Treatment with bevacizumab in patients with metastatic colorectal cancer (mCRC).

Abstract

e14083 Background: This study was designed to prospectively evaluate the safety and toxicity of bevacizumab in mCRC patients (pts) with mCRC pts in routine clinical practice as well as selection of pts. Methods: Baseline characteristics, pre-specified bevacizumab-related adverse events, and efficacy data were collected from 273 mCRC pts who started bevacizumab-containing therapy between January 2008 and August 2010. Results: The data from 273 pts (median age 62) were included in the evaluation. The ECOG performance status (PS) at baseline was 0 in 60%, 1 in 37% and 2 in 3% of pts. Eighty pts (29%) received adjuvant chemotherapy, and 84 (31%) received chemotherapy ± bevacizumab or cetuximab for prior treatment of metastatic disease. Majority of the 273 pts received irinotecan-based chemotherapy (65%). Complete response (CR) was reported in 7%, partial response (PR) in 31% and stable disease (SD) in 36% of the first-line treated pts. In pts previously treated for metastatic disease CR, PR and SD were 6%, 24% and 45%, respectively. In the first-line pts median progression-free survival (PFS) was 10.9 months (95% confidence interval [CI], 9.8 - 12.0), while median overall survival (OS) was 24.3 months (95% CI, 21.4 – 30.3).
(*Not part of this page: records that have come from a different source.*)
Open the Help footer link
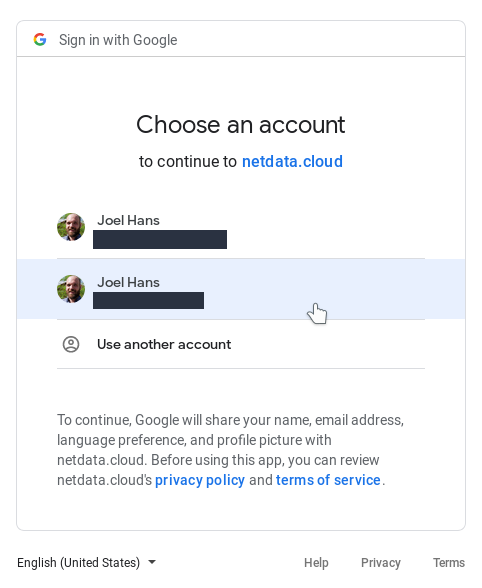click(316, 562)
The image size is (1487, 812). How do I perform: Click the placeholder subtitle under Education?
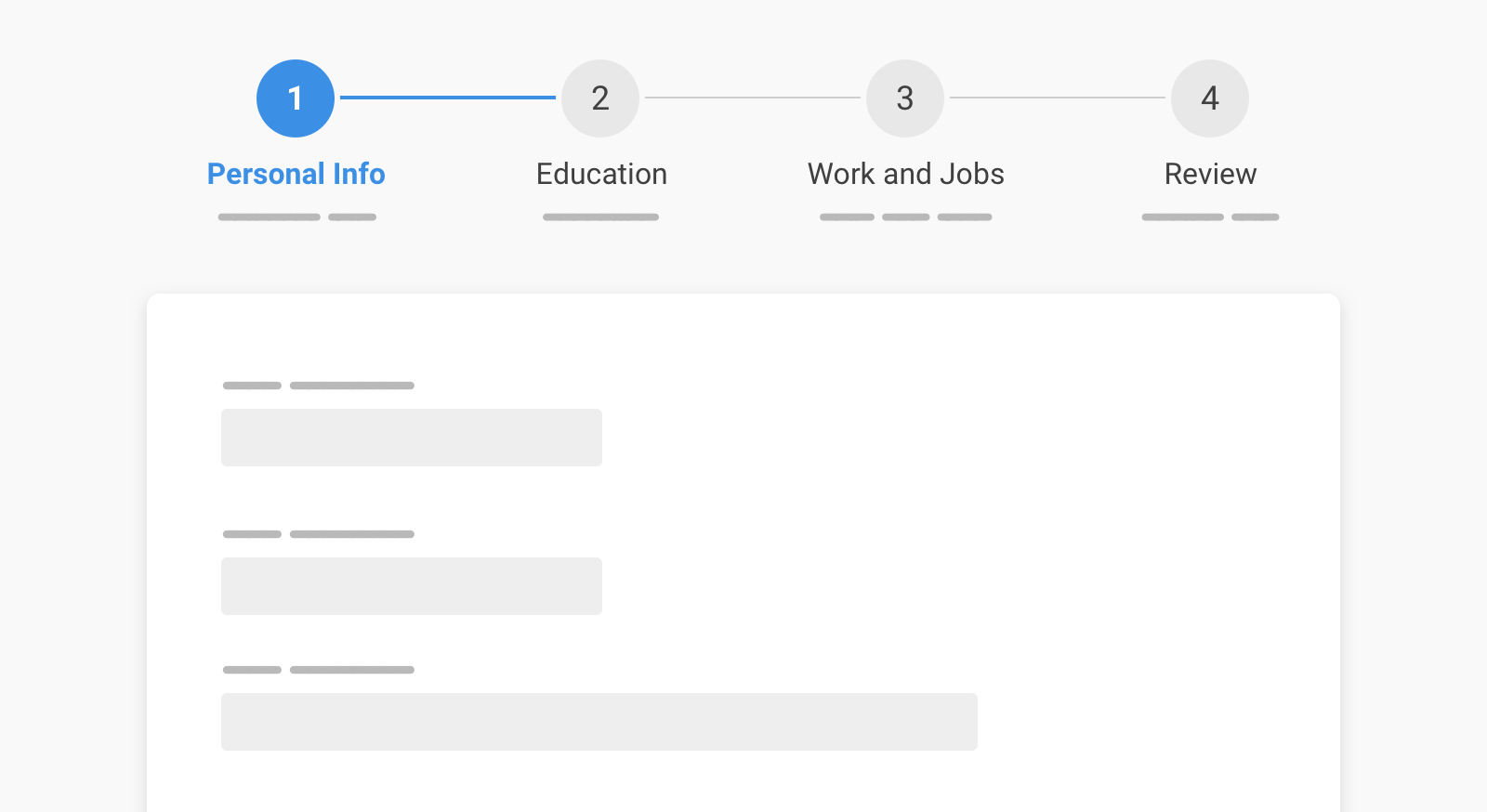tap(601, 217)
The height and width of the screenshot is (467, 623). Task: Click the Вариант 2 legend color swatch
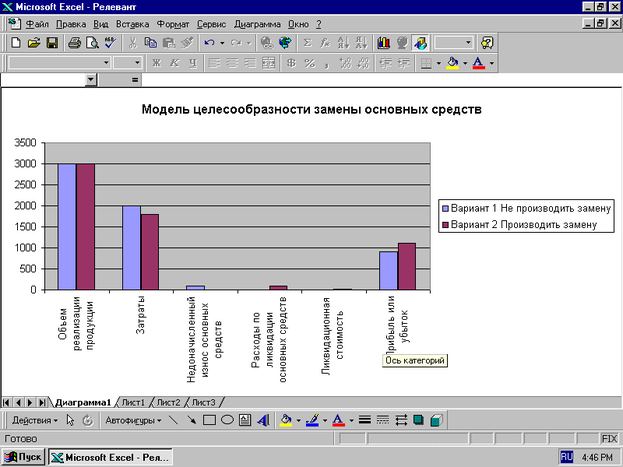point(446,225)
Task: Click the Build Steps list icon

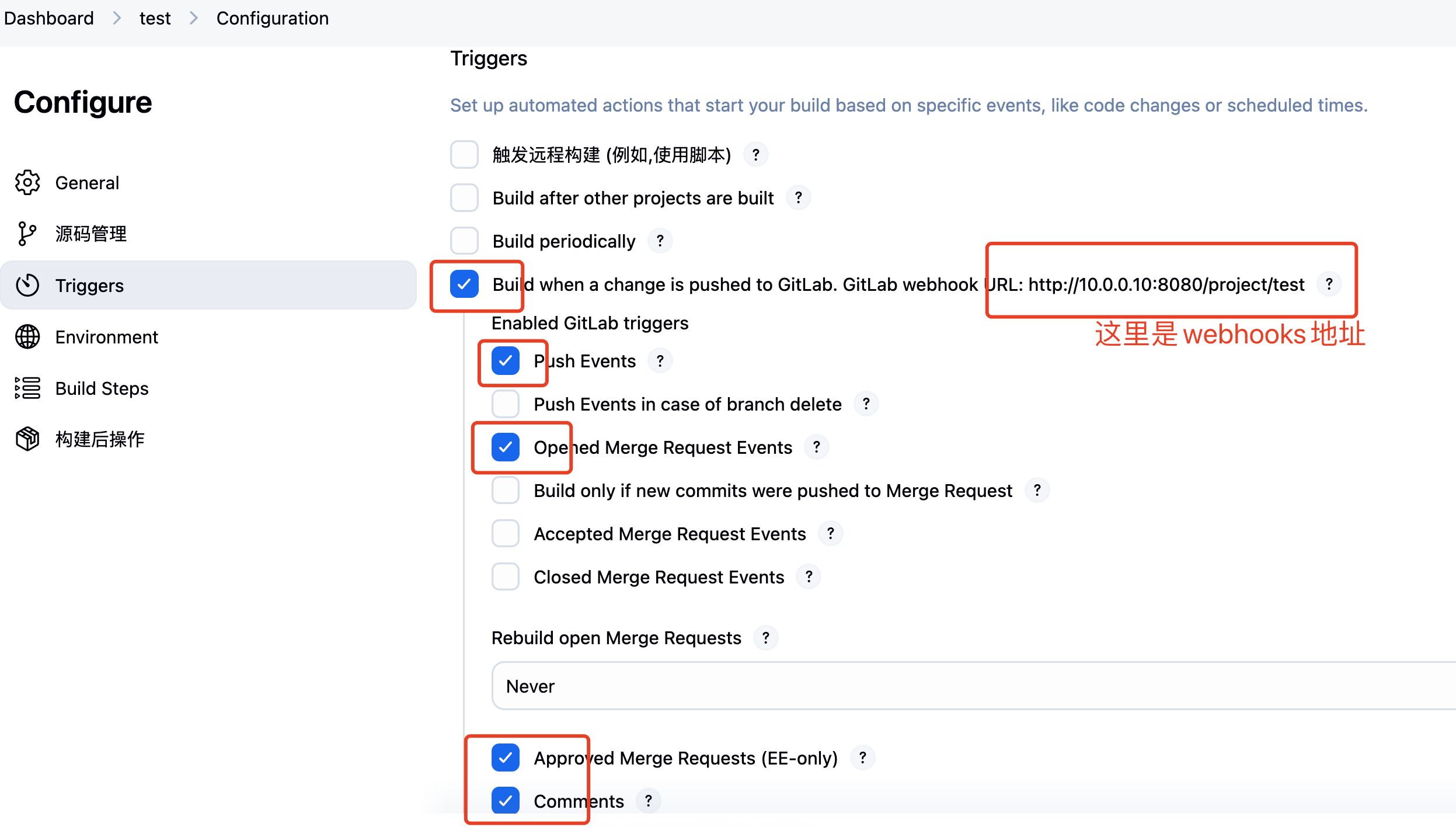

PFS was 10, 9 and 8.7 months and OS was 16.7, 13.5 and 12.8 months in pts previously treated for metastatic disease with chemotherapy, chemotherapy + cetuximab or chemotherapy + bevacizumab, respectively. Two-year survival rate was 51% in the first-line pts and 32%, 14% and 38% in pts previously treated for metastatic disease with chemotherapy, chemotherapy + cetuximab and chemotherapy + bevacizumab, respectively. Metastasectomy was performed in 39 (15.5%) of the pts. One hundred and nine pts received bevacizumab with subsequent chemotherapy and CR, PR and SD were 1%, 9% and 30%. Overall rates of bevacizumab-related grade 1-2/3-4 adverse events were: proteinuria 38/9 %, hypertension 16/3 %, thromboembolic events 1/5 %, infection 2/3 %, bleeding 2/1 % and fistula 0/1 %. Conclusions: The authors concluded that bevacizumab-containing therapy and use of bevacizumab for long period of time demonstrated efficacy and good tolerability when used as a first-, second- and third-line treatment in routine clinical practice.